Percutaneous Epididymal Sperm Aspiration (PESA) is a medical procedure used to retrieve sperm from the epididymis, a duct located behind the testicles. The procedure is used to treat infertility in men who have a blockage in the reproductive tract, making it difficult for sperm to reach the semen.

PESA is typically performed using a fine needle that is inserted into the epididymis through the scrotal skin. The needle is used to aspirate (remove) a small amount of fluid from the epididymis, which is then examined in the laboratory to identify and retrieve the sperm. The sperm is then used for assisted reproductive technology (ART) procedures, such as in vitro fertilization (IVF) or intracytoplasmic sperm injection (ICSI).

PESA is a relatively simple and quick procedure that is performed in the doctor’s office or clinic. The procedure is performed under local anesthesia and typically takes less than 30 minutes.
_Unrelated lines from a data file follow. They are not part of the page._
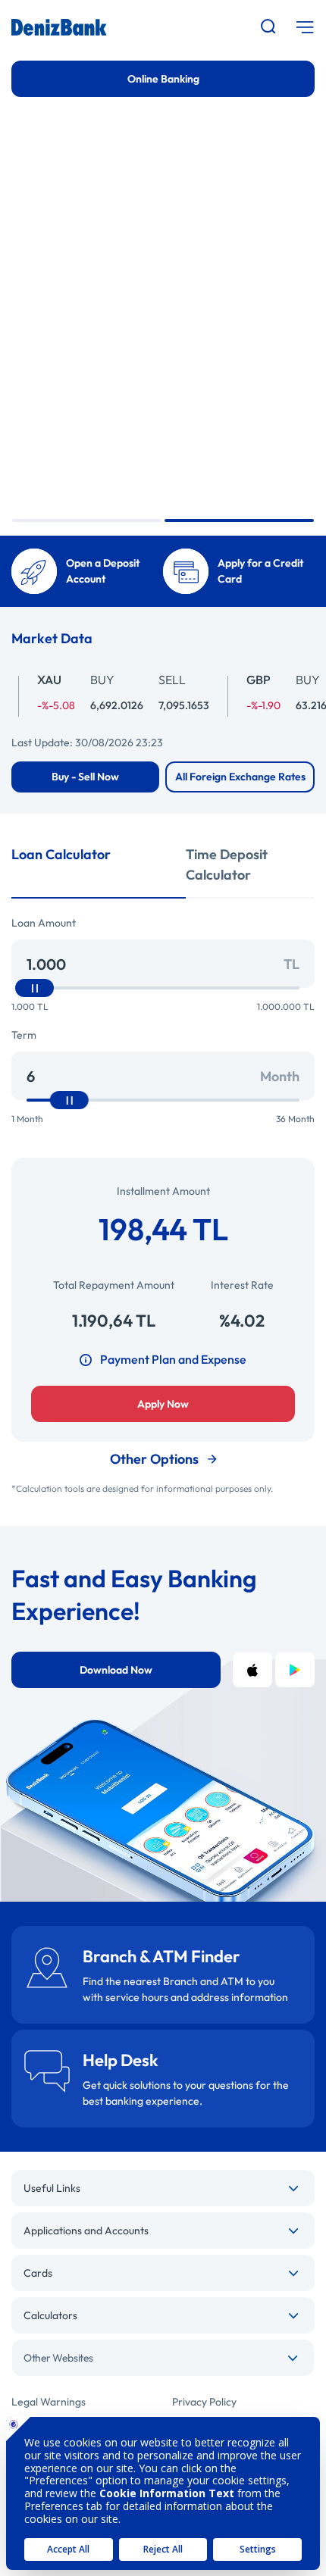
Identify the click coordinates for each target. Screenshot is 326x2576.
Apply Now (163, 1404)
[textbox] (163, 2358)
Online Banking (163, 79)
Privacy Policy (204, 2402)
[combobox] (163, 2358)
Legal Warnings (48, 2402)
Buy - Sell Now (85, 776)
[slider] (34, 988)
The success rate of PESA depends on several factors, including the cause of infertility, the quality of the sperm, and the woman’s age. In general, the success rate of PESA is lower than that of other sperm retrieval methods, such as testicular sperm extraction (TESE).

It is important to discuss the risks and benefits of PESA with a fertility specialist, as well as any potential side effects and the cost of treatment, before starting the process. With advances in technology and the ongoing research in the field, PESA remains an effective option for individuals and couples facing infertility issues.